The occurrence of any Default or Event of Default under, and as
defined in, the Steelbank Loan Agreement.
(r) Default Under Terms of Laurus Restructuring Documents.
(i) The failure by Tarpon to comply with any covenant or other
obligation set forth in any of Sections 4, 5 or 7 of the Fourth
Amendment; or (ii) the failure by any of Tarpon, Borrower, Steelbank
or Laurus to comply with any term, condition, covenant, promise,
agreement or other obligation set forth in any Laurus Restructuring
Document, including, without limitation, (a) the failure to consummate
the Laurus Waiver and Conversion Agreement concurrently with, or
immediately following, the Supplemental Raise 2 Deadline, or (b) the
failure to consummate the Laurus Restructuring Amendment concurrently
with, or immediately following, the Supplemental Raise 3 Deadline.
(s) Default Under Subordinated Debt.
The occurrence of an "Event of Default" (or term of similar
import) under the terms of any Subordinated Debt of any Obligor that
is subject to the Subordination Agreement or any other subordination
agreement to which Lender is a party, including, without limitation,
any term or condition of the Laurus Secured Convertible Note or the
Laurus Securities Purchase Agreement."
g. Schedule 11(I) of the Loan Agreement (Affiliate Transactions) shall be
amended and restated by the "Schedule 11(I) - Affiliate Transactions" attached
hereto.
4. Consummation of the Supplemental Equity Raises and Laurus Restructuring.
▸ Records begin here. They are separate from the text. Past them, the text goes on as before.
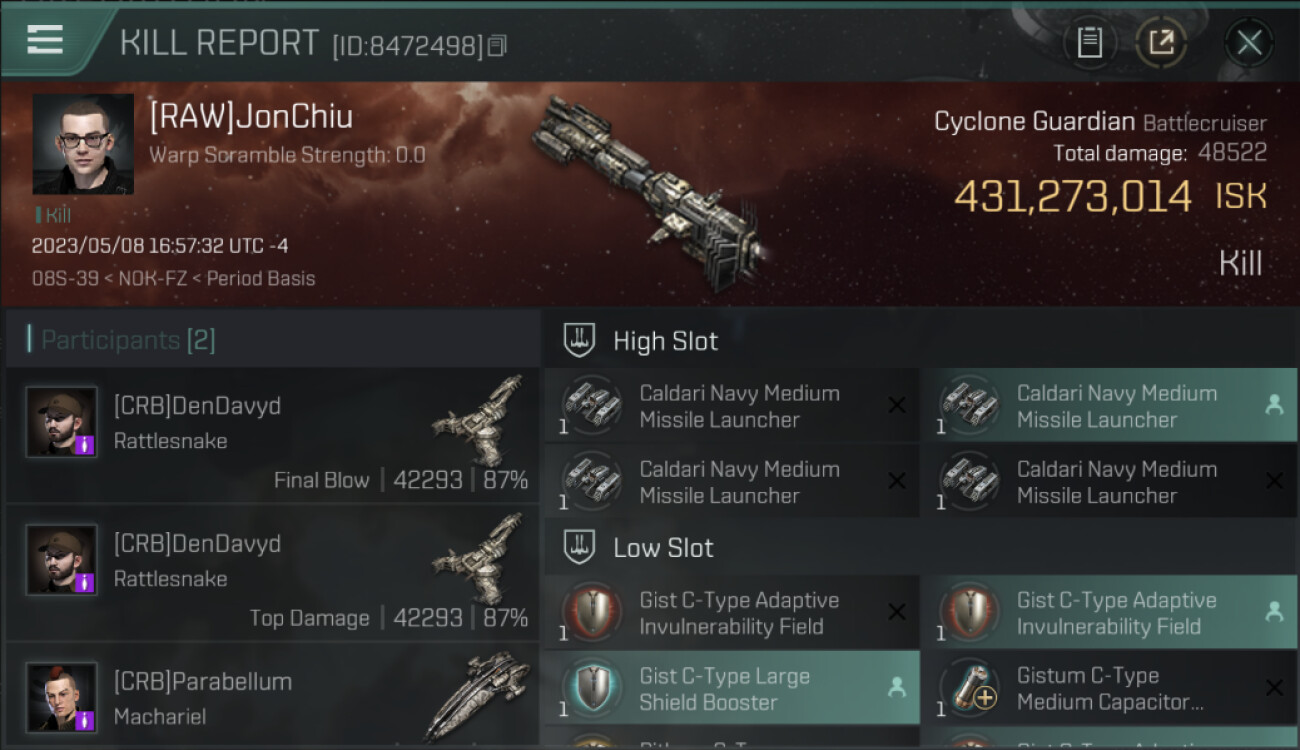
Task: Select Gistum C-Type Medium Capacitor module
Action: point(1109,688)
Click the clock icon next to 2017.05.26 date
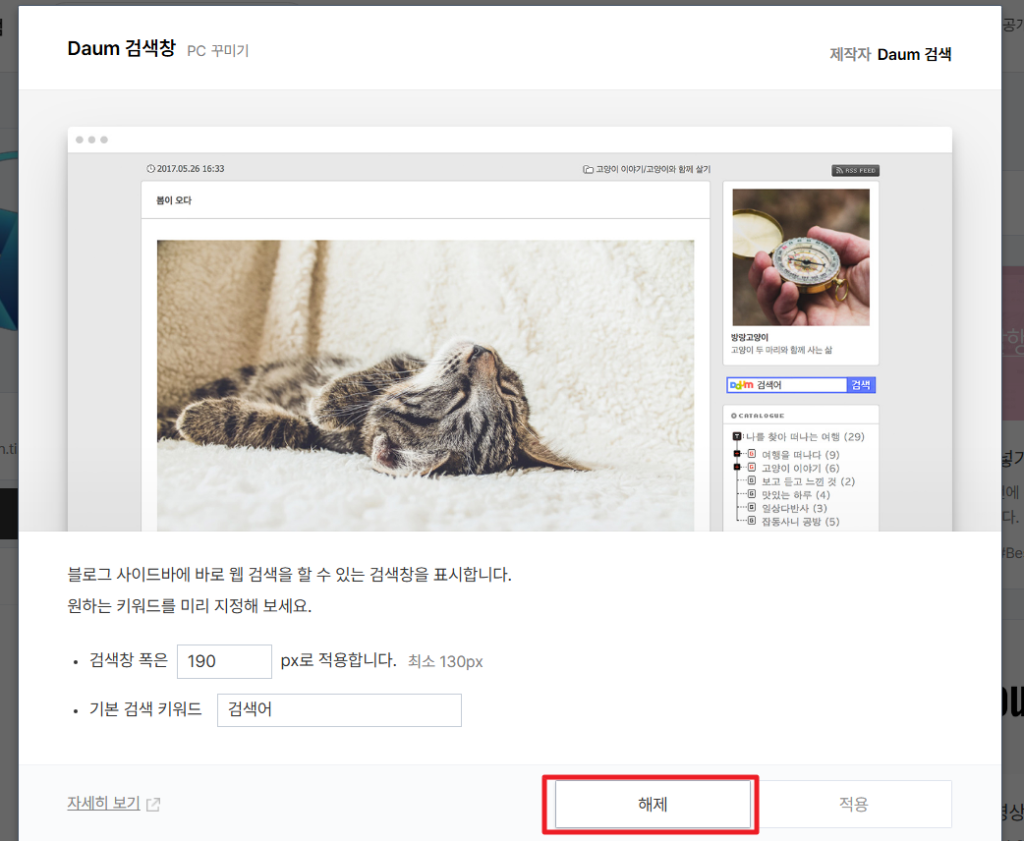Viewport: 1024px width, 841px height. click(x=151, y=169)
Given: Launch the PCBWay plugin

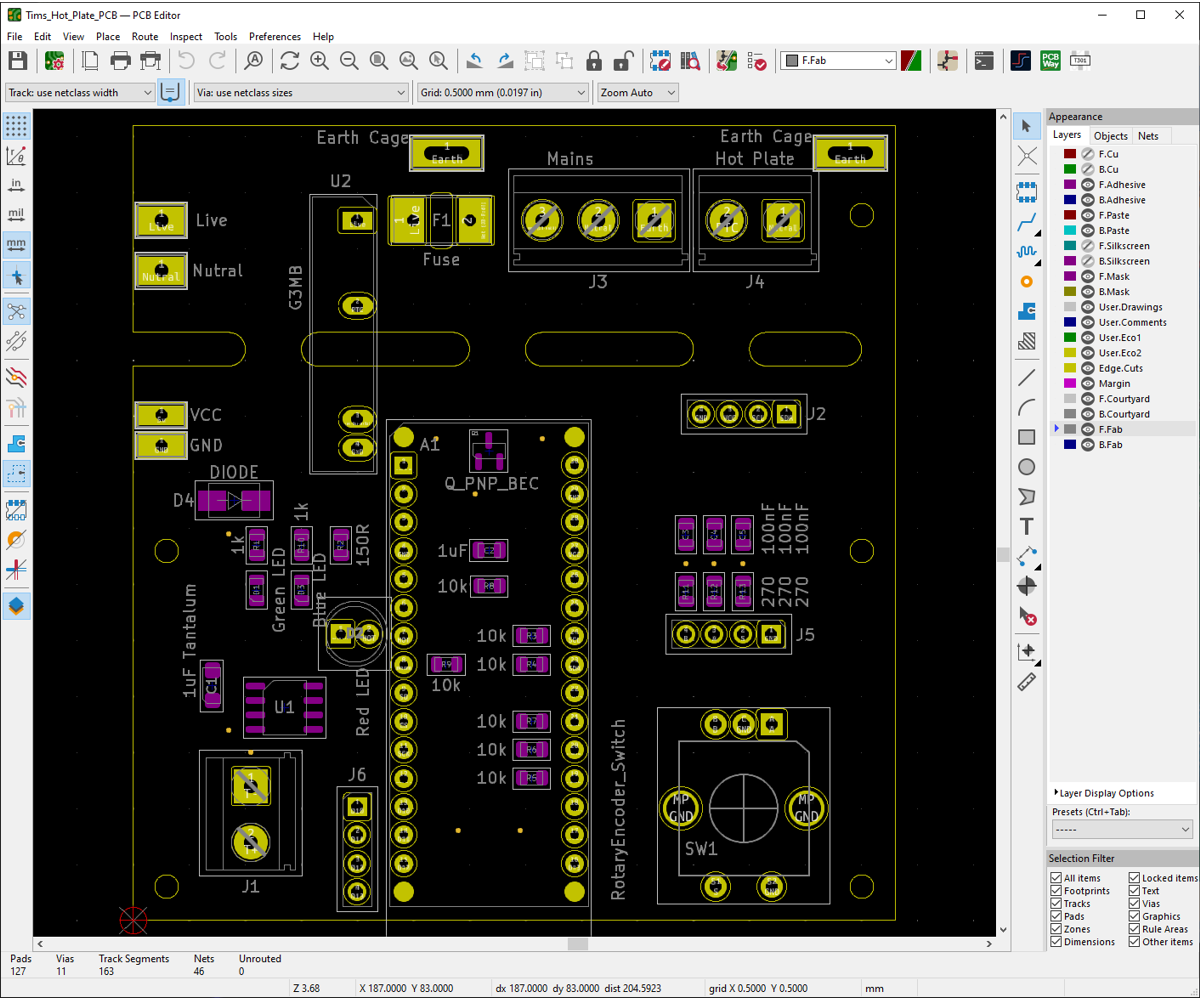Looking at the screenshot, I should pos(1051,61).
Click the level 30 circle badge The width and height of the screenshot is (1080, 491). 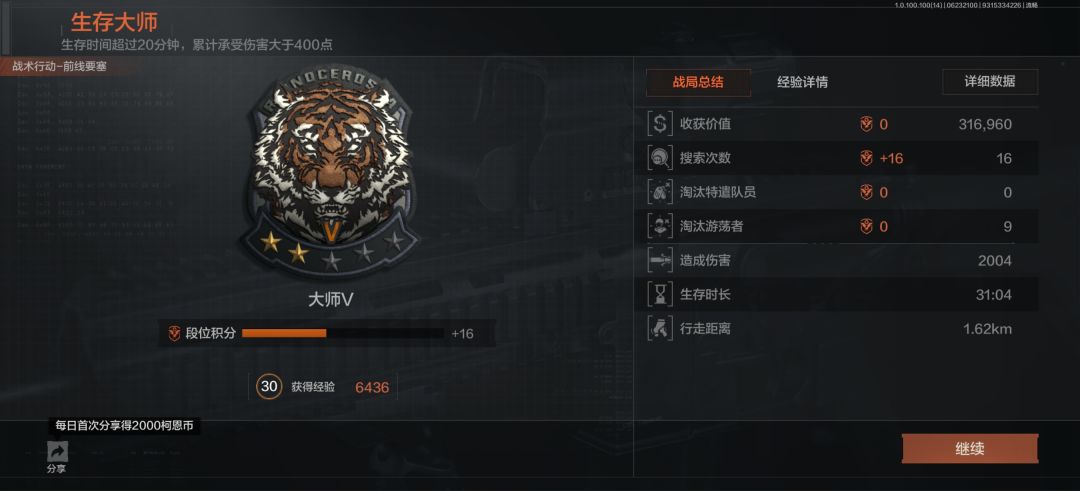click(x=269, y=386)
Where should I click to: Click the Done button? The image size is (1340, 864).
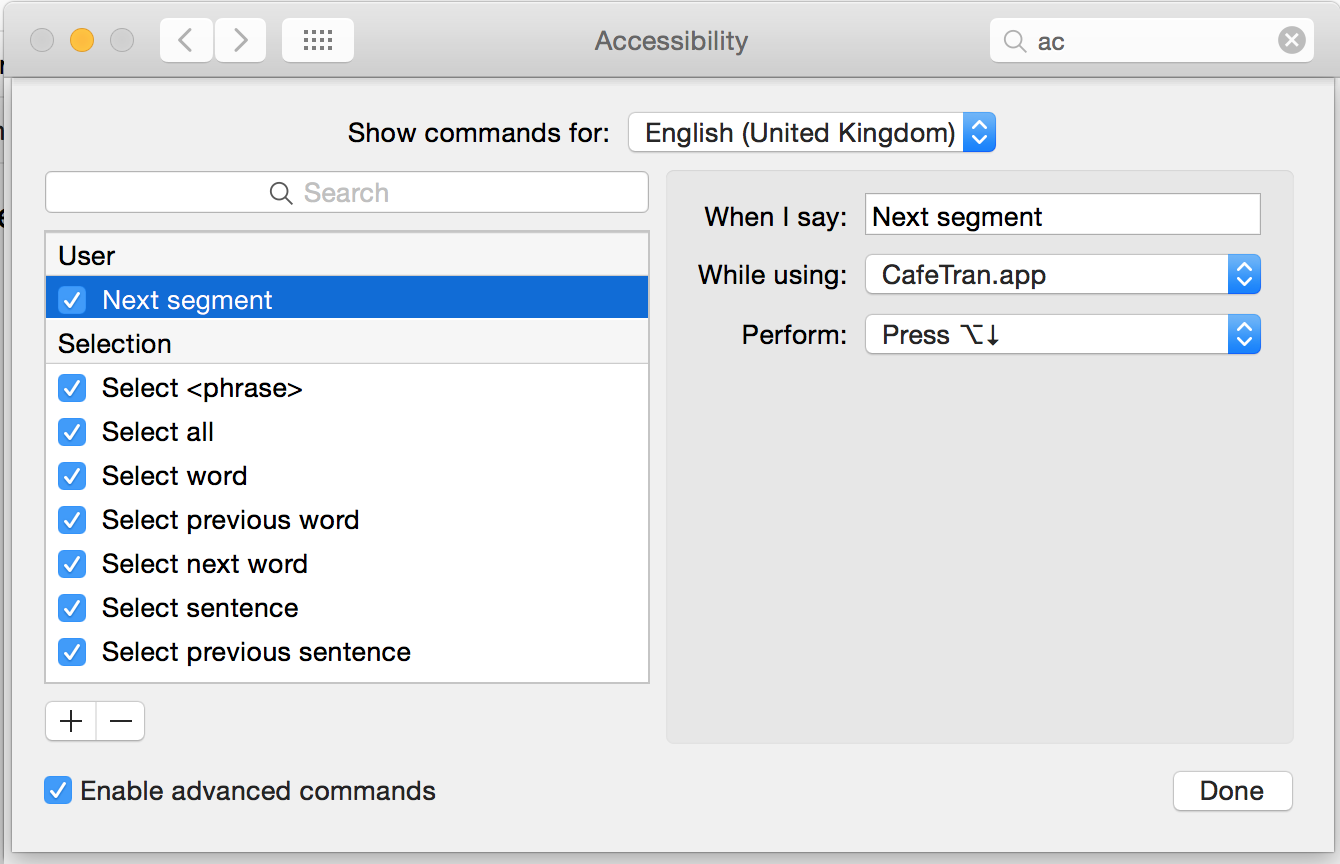click(x=1232, y=791)
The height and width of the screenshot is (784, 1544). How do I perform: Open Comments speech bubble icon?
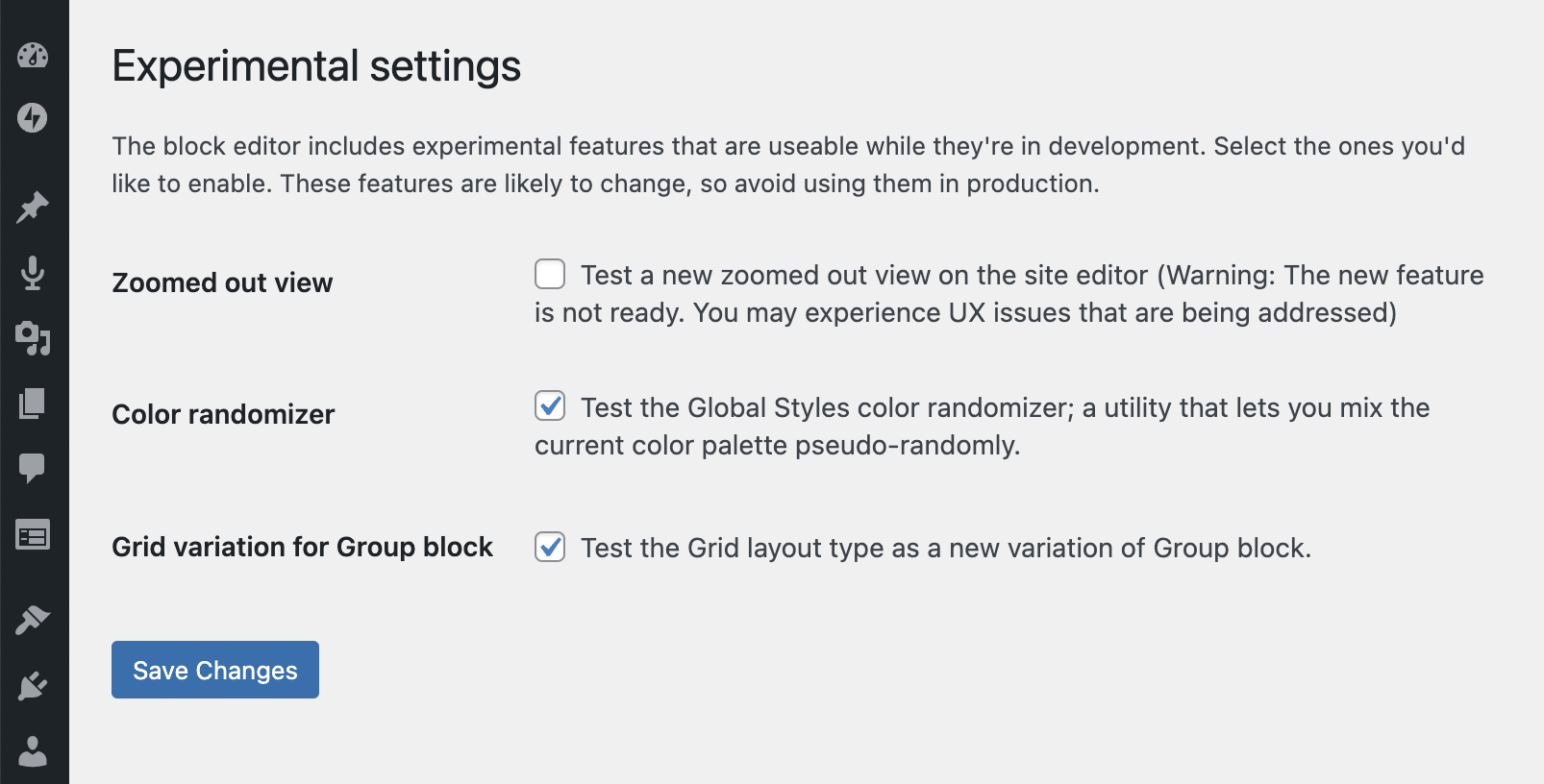point(33,468)
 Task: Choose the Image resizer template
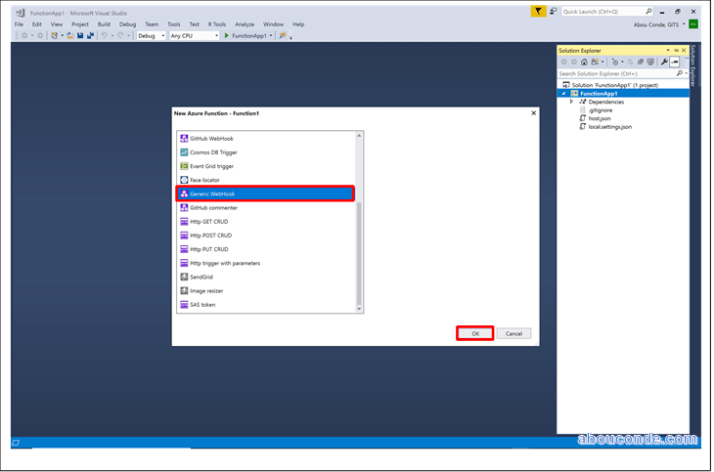tap(208, 291)
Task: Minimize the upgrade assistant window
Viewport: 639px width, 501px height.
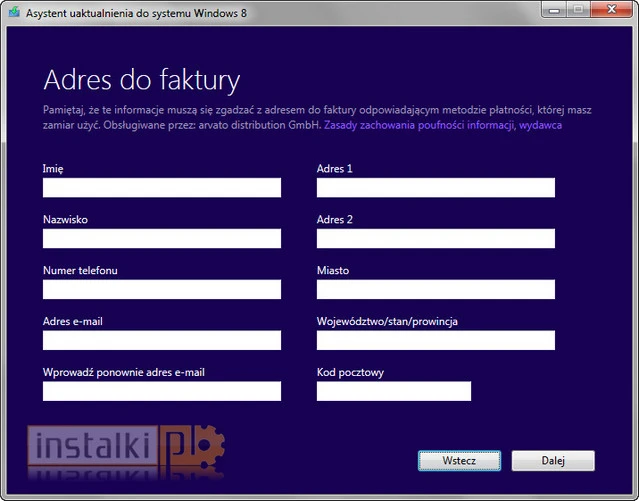Action: click(552, 12)
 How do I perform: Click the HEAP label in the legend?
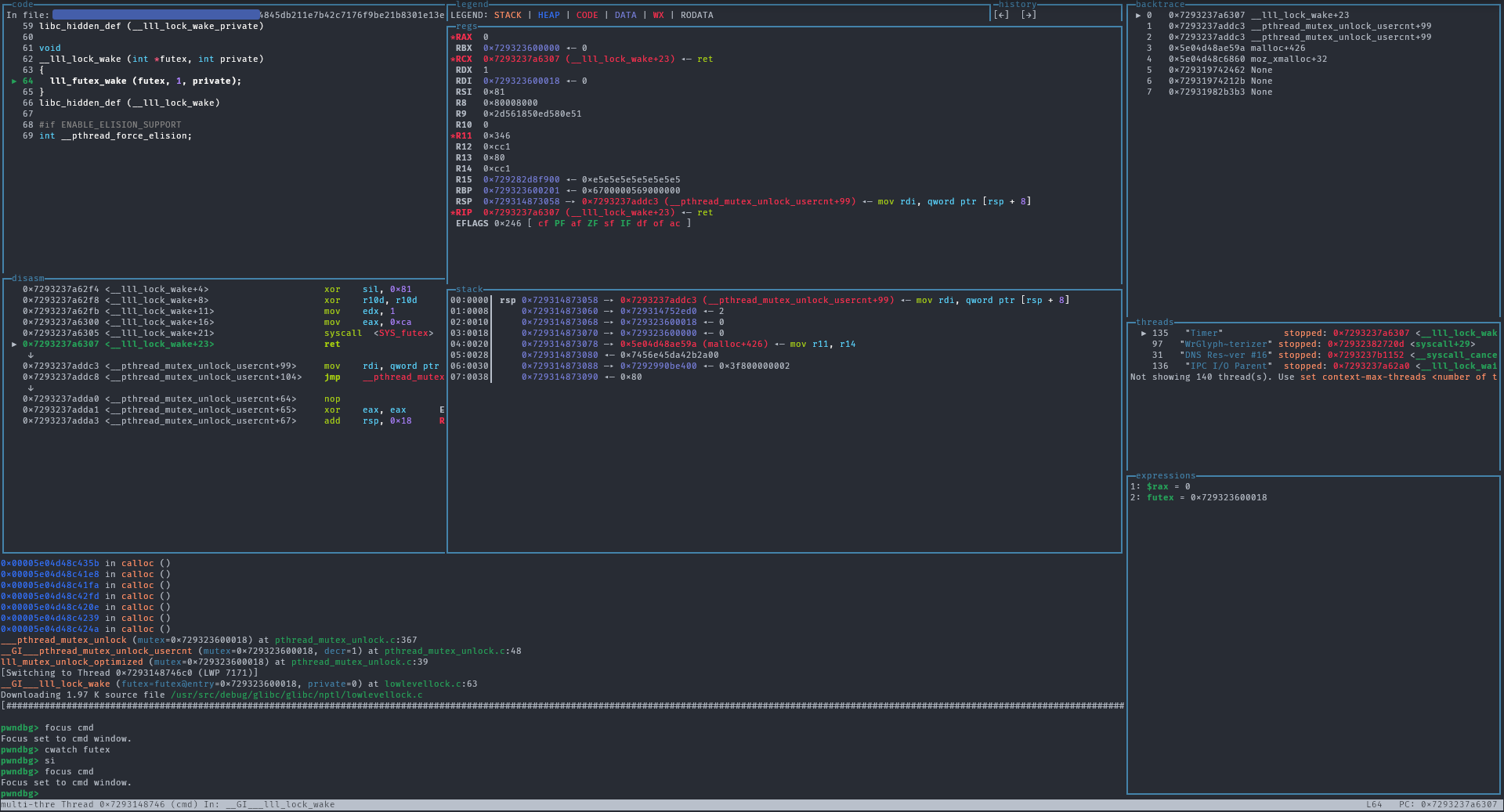point(548,16)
Tarpon shall, and to the extent necessary shall cause Borrower and Steelbank to,
diligently pursue and consummate the Supplemental Equity Raises and the Laurus
Restructuring, in each case in accordance with the terms and conditions set
forth in the Laurus Restructuring Letter Agreement. Without limiting the
foregoing, Tarpon shall, and to the extent necessary shall cause Borrower and
Steelbank to, comply with each of the following:
(i) Tarpon shall consummate Supplemental Raise 1 on or prior to the
Supplemental Raise 1 Deadline;
(ii) Tarpon shall consummate both Supplemental Raise 2 and the Laurus
Waiver and Conversion Agreement on or prior to the Supplemental Raise 2
Deadline; and
(iii) Tarpon shall consummate both Supplemental Raise 3 and the Laurus
Restructuring Amendment on or prior to the Supplemental Raise 3 Deadline.
5. Permitted Uses of Proceeds From Supplemental Equity Raises. Subject to
the terms of the Subordination Agreement, Tarpon shall use the proceeds of the
Supplemental Equity Raises solely to fund:
(i) as, when and to the extent required, working capital expenditures
incurred by, or for the direct benefit of, Borrower and/or Steelbank in the
ordinary course of business either directly or indirectly through equity
distributions to Borrower and/or Steelbank, as applicable;
(ii) payments to Laurus under the Laurus Secured Convertible Note as
and when due in accordance with the terms of the Laurus Restructuring
Letter Agreement; provided, that all such payments shall be applied to the
Laurus Indebtedness in accordance with the terms of the Laurus
Restructuring Letter Agreement; and
(iii) from and after the latest to occur of the consummation of
Supplemental Raise 3 or the consummation of the Laurus Restructuring
Amendment (but not any time prior to such time notwithstanding the waiver
of the Existing Senior Defaults or any provision to the contrary set forth
in any of the Loan Agreement, the Subordination Agreement or any Laurus
Restructuring Document), regularly scheduled payments of principal and
interest due and owing to Laurus under the Laurus Secured Convertible Note
on an unaccelerated basis as and when due thereunder.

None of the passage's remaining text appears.